Hij voert ons naar de noordingang van de oude stad. Zijn huis plakt tegen de bergflank. We krijgen een grote kamer mer krakende planken en gedateerd maar degelijk meubilair. Branko’s echtgenote is een nors manwijf. Branko is zelden thuis.

Kotor is een verademing na Dubrovnik. Eveneens ommuurd, eveneens door Unesco tot Werelderfgoed verklaard, maar veeleer op mensenmaat. Smalle steegjes verbinden de vele groene pleinen. Huizen en kerken staan schijnbaar geimproviseerd door elkaar. Er zijn cafeetjes met terrassen, er zijn kapsalons, kruideniers, bakkers en slagers. En er zijn straatkatten. Aan de Sint-Mariakerk tellen we er meer dan 20. Ze springen van de ene vuilniscontainer in de andere. Af en toe krijgen ze eten van Jovan, die er een Nike-winkel heeft. Hij heeft er eentje geadopteerd, Duschka, “zieltje”.
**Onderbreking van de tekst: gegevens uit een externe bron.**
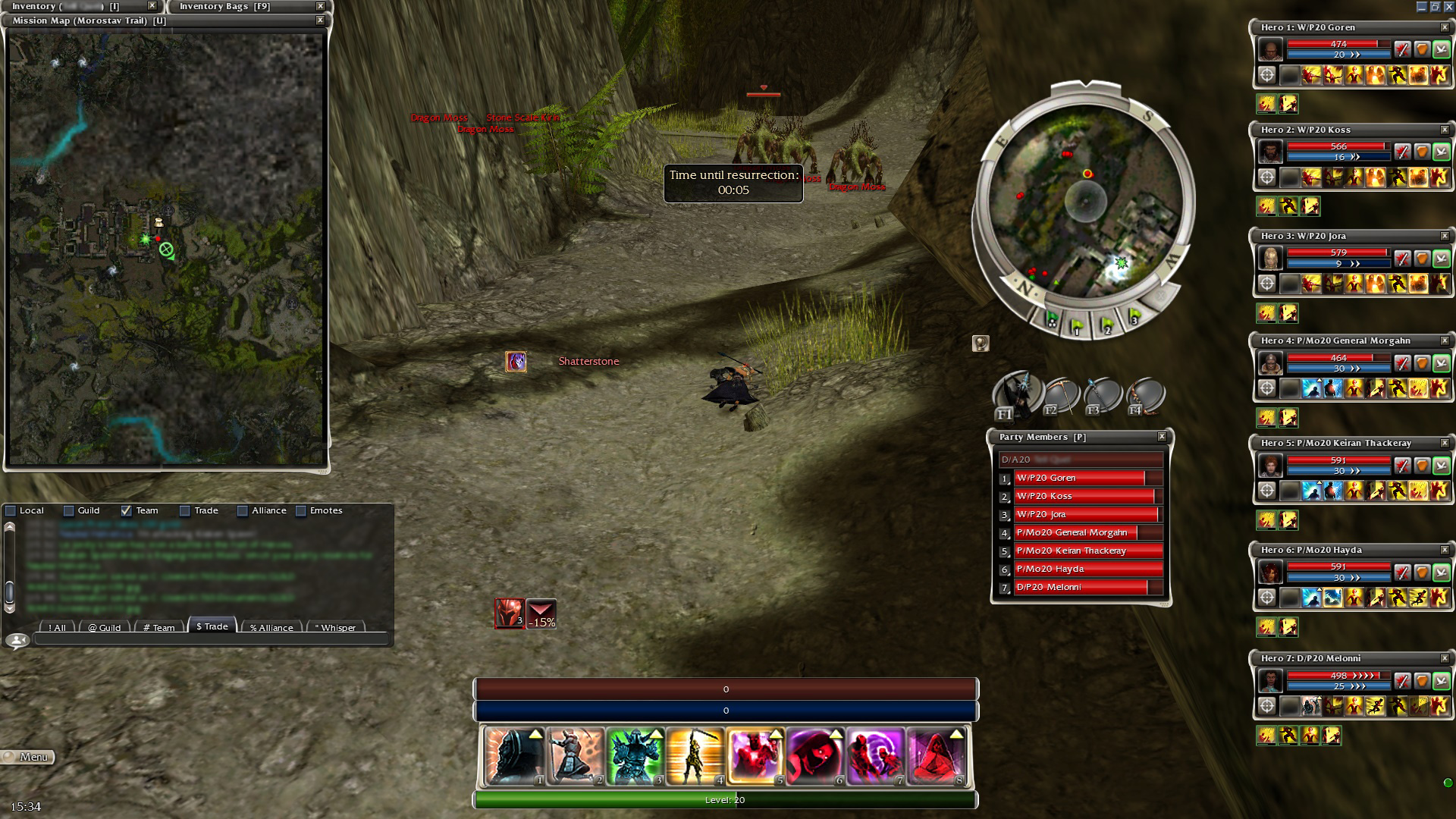
Task: Uncheck the Team chat channel filter
Action: coord(127,511)
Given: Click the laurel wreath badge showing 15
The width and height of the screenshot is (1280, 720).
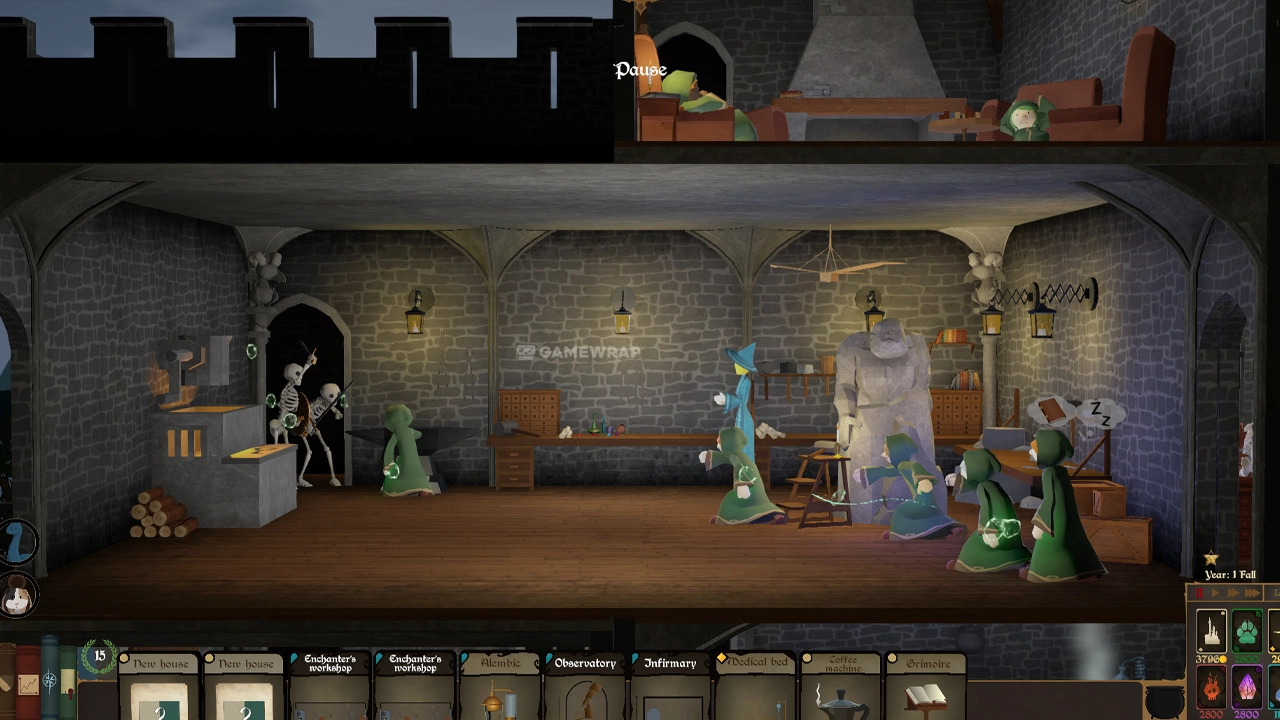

Tegenover Jovans winkel zit de ongetwijfeld meest funky kapperszaak van ex-Joegoslavie. De Unisex Hair Studio Bajlo lijkt weggeplukt uit de Antwerpse Kammenstraat.
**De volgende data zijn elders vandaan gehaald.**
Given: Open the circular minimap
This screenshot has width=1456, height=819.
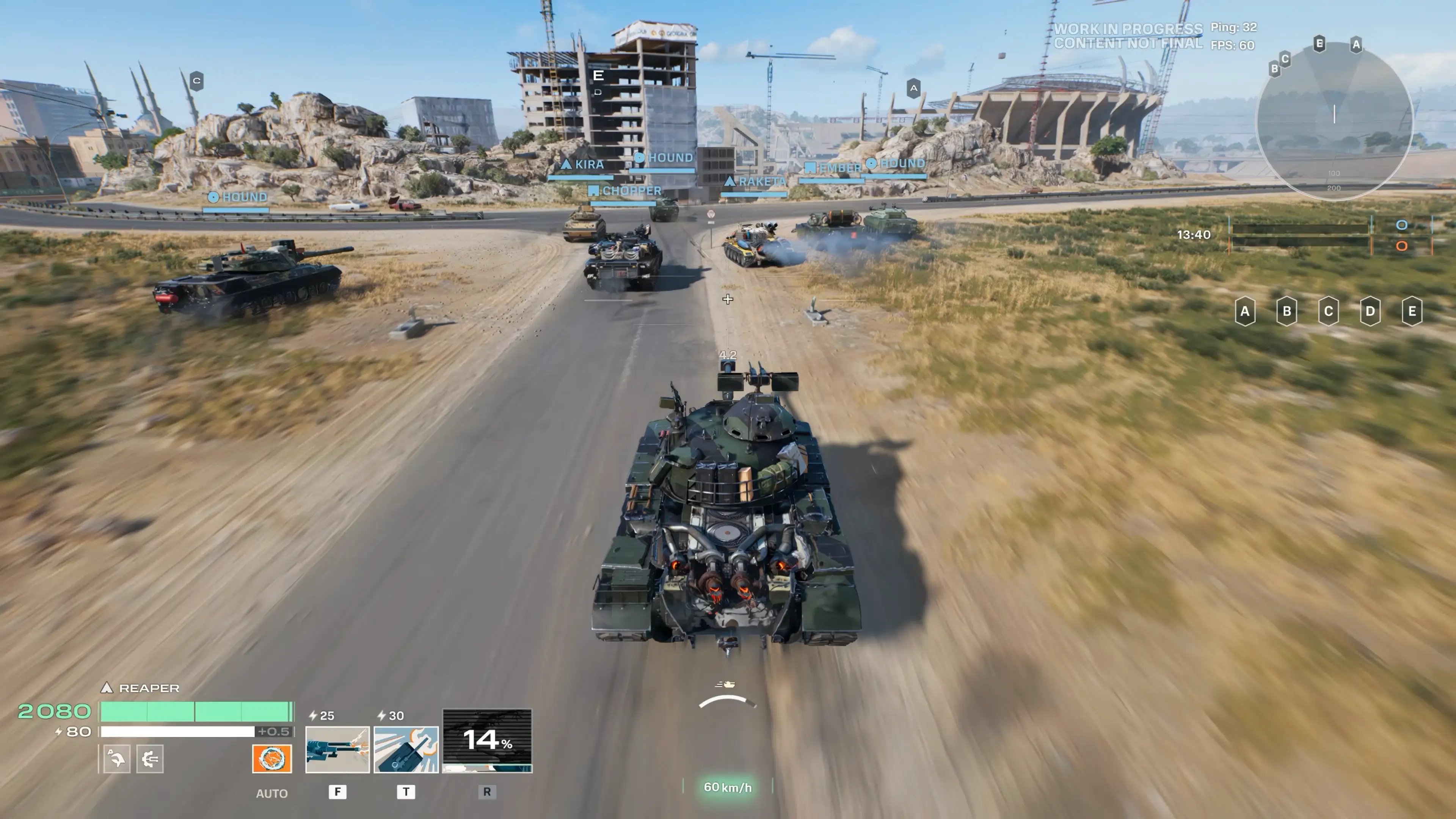Looking at the screenshot, I should point(1334,121).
Aan de hoofdpoort van de stad wachten kruiers met bakfietsen om koopwaar naar de winkels intra-muros te brengen. Alle gemotoriseerd verkeer is er verboden.

En het mooiste aan Kotor merk je pas als het donker wordt. Dan koelt het af en glimmen de benevelde stoeptegels bij het schaarse lantaarnlicht.
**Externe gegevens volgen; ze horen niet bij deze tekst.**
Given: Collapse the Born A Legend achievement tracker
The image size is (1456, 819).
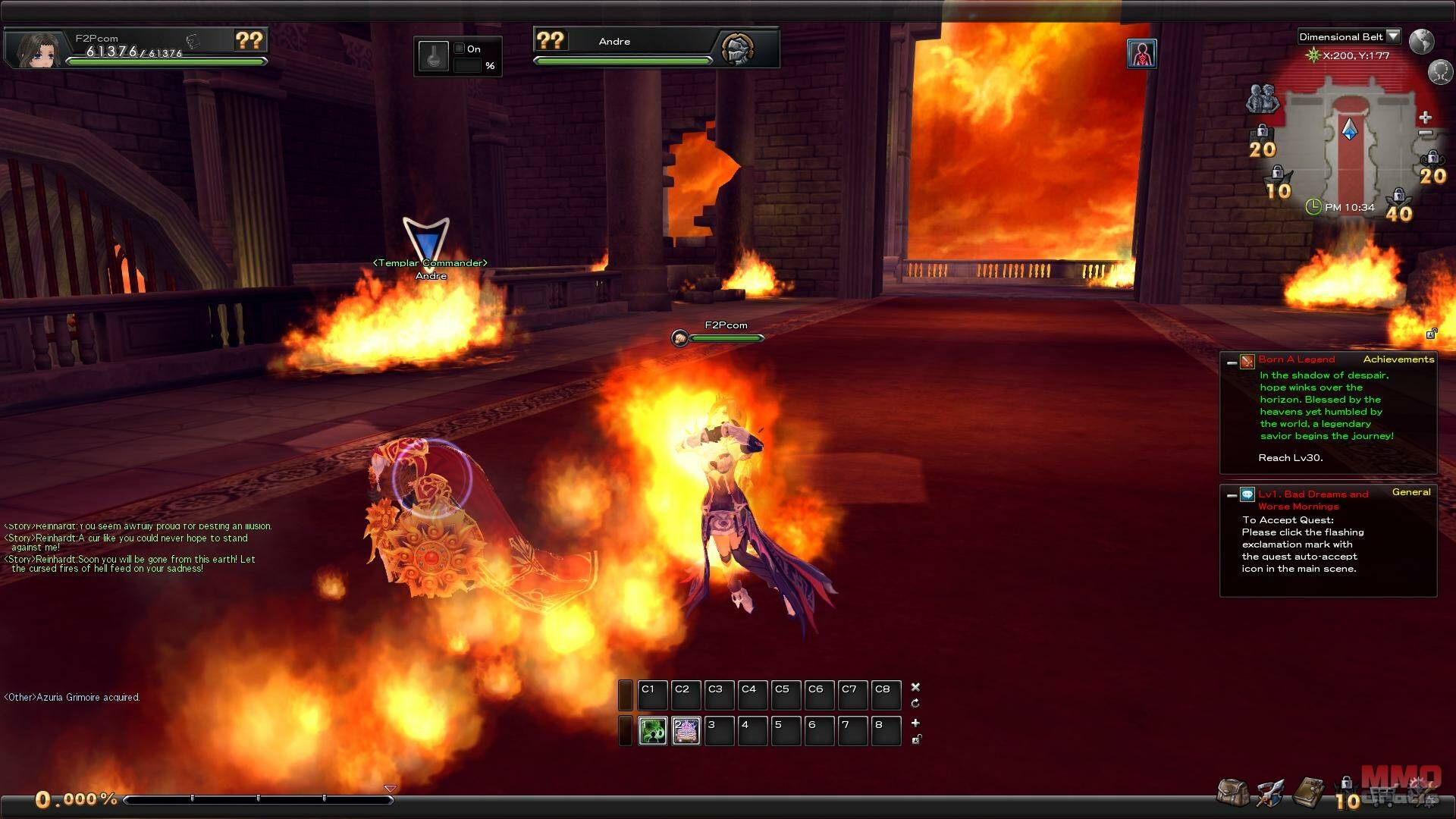Looking at the screenshot, I should [x=1232, y=362].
Niet ver van de zuidpoort ontmoeten we Cedo Mandic, een exentrieke kunstenaar, filosoof, dwarsligger. En verzamelaar. Zijn hele huis is een organisch gegroeid museum van de kleine dingen des levens. Mariabeeldjes, doorgezakte boekenplanken, vlaggen uit Tito’s tijd, schilderijen van eigen hand, oude portretten van bebaarde orthodoxe monniken, antiek en rommel. Behalve in drie zetels is nergens plaats om te zitten of staan. Het huis is vol.

Cedo’s ouders werden tijdens de tweede wereldoorlog vermoord, en hij groeide op in een kostschool. Een concentratiekamp, noemt hij het zelf. “Montenegro is veranderd. De slechte dingen zijn gebleven, de goede zijn weg. Politie, gerecht en stadsbestuur van Kotor spelen onder een hoedje. Het zijn allemaal dieven. Ze bestelen het volk en zetten onschuldigen vast in de gevangenis.
De Europese Unie? C’est de la merde. Ze komen twee dagen “observeren”, verdwijnen weer, en zeggen dat alles ok is. Dat ze hun werk eens serieus doen zeg. De corruptie is hier enorm, enorm, enorm.”

Cedo draagt een barret met daarop een pin van twee geweren in kruisvorm. Cedo ziet er uit als een revolutionair, met fonkelende ogen, ingevallen wangen en een grijze baard. “Servier of Montenegrijn, dat is allemaal hetzelfde. Het zijn de politici die het volk willen verdelen.”

Cedo heeft het niet zo begrepen op de luxecruises die Kotor aandoen. “Die rijkelui kopen hier huizen voor relatief weinig geld, en verkopen die dan door voor het dubbele. Minder begoede inwoners van Kotor worden verdreven uit de oude stad. De Real Estate bureaus doen gouden zaken.”

Cedo neemt ons mee naar de stadionbuurt, waar enkele zigeunerfamilies al meer dan 20 jaar in bouwvallige barakken naast het voetbalveld leven. Flurim Vrankaj en zijn vrouw Aisha bieden ons Turkse koffie aan. Familieleden sijpelen een voor een binnen. Vader Abdul, die geen benen meer heeft, kijkt al rokend van uit de zetel toe. De families overleven met kleine jobs links en rechts. Enkel Flurimes broers Necat en Ramuz hebben min of meer vast werk als straatveger in de stad. “Werk dat niemand anders wil doen. We krijgen er slechts 180 euro per maand voor. Daarmee kunnen we onze kinderen niet naar school sturen.”
Aisha trekt het vasttapijt omhoog, terwijl ze een baby in haar zij draagt, en wijst op de wemelende insekten. Het plafond komt naar beneden door binnen dringend regenwater. Een badhanddoek van Elvis Presley verbergt de ergste schimmels op de muur. Ljuljetta schenkt koffie bij, en geeft haar zoontje de borst. Ljuljetta is het archetype van de zigeunervrouw: Lang, gitzwart haar in een staart, rode lippen, gouden kettingen en armbanden, een starende mysterieuze blik, en een Indische stip tussen de wenkbrauwen.

De barakken vormen een labyrint. Zelfgebouwde huizen zijn met met gangen en steegjes vol waslijnen, met vooral kinderkleding, gelinkt. Een grote familie, verbonden in de miserie.

We nemen afscheid. Flurim geeft Cedo een beschadigd modelbouwschip mee. “Of hij dat nog verkocht kan krijgen?”